I would like to know if it is possible to insert a friendly name in a generated certificate, or in a p7 file. I found that is possible with a p12 file with -name option, but it seems to be impossible with a certificate or a p7...

For information, here are my two commands. My goal is to use a java program to extract a certificate in the p7 file, using the friendly name to identify it.

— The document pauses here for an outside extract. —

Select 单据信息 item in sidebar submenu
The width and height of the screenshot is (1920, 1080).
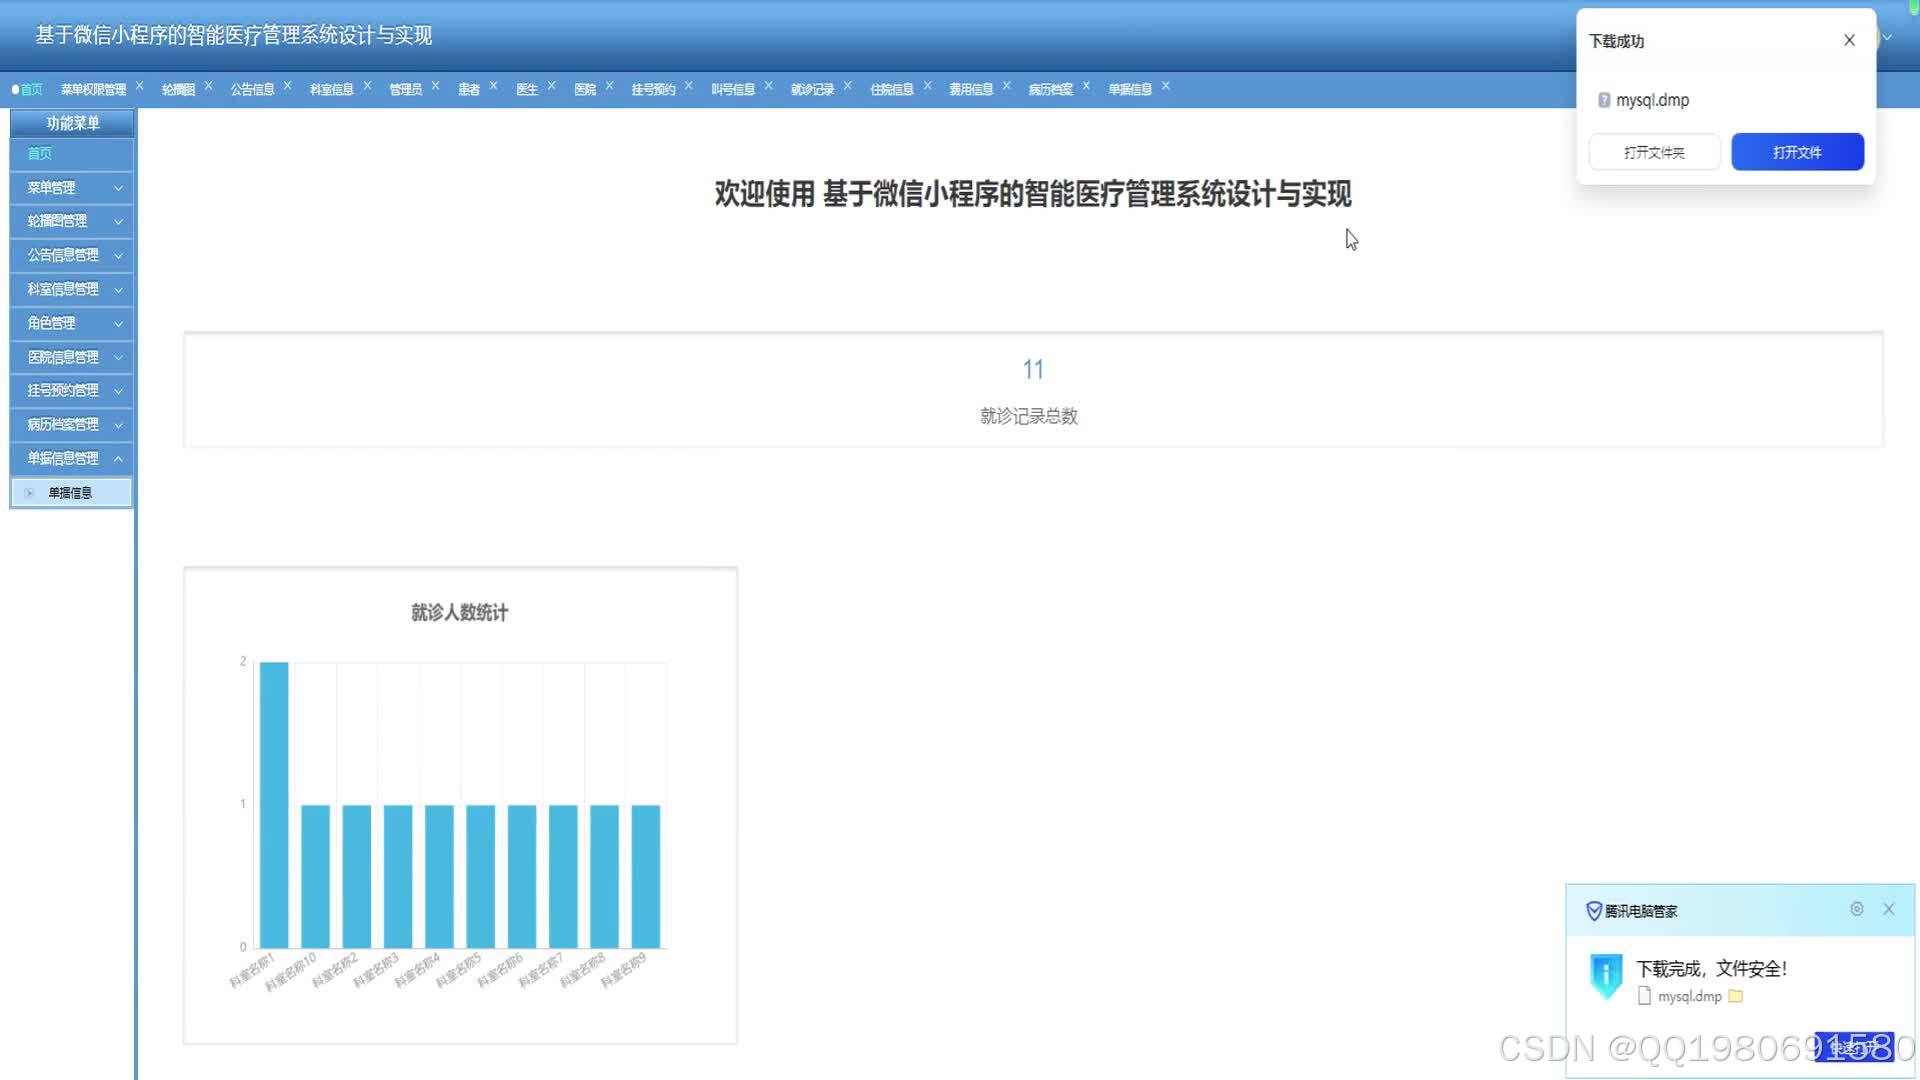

openssl x509 -req -days 365 -in final.csr -CA ca.crt -CAkey ca.key -set_serial 01 -out signedfinal.crt -extensions x509v3
openssl crl2pkcs7 -certfile ca.crt -certfile signedfinal.crt -out file.p7 -nocrl
agentn
  • 51
  • 1
  • 2
  • Certs in PKCS7/CMS SignedData (often called p7b or p7c when used for certs/CRLs only) do not have any external attribute(s) including friendly name, and are an ASN.1 SET which does not preserve order. And a plain cert has nothing external at all. If you are generating the cert(s) you can put any identifying value(s) you want _inside_ the cert Subject and/or an extension, but that will be permanently in the cert and visible to all programs and people that subsequently use it. – dave_thompson_085 Jan 07 '18 at 03:30
  • Ok, so if i well understood, adding a friendly name in p7 is not implemented by default ? If i need one, i have to add it manually, but how should i do it ? My certs are in b64 format ... – agentn Feb 07 '18 at 09:32
  • 2
    As I said, there is no friendlyname in p7b/p7c format. Not by defaut, not manually, not magically, not by any means at all ever. If you want some additional name inside the cert, which will be present in all copies and all formats, you have to put it in when the cert is generated, or if the cert is generated from a CSR as usually you may be able to put it in the CSR _before_ the cert is generated. – dave_thompson_085 Feb 07 '18 at 22:52

0 Answers0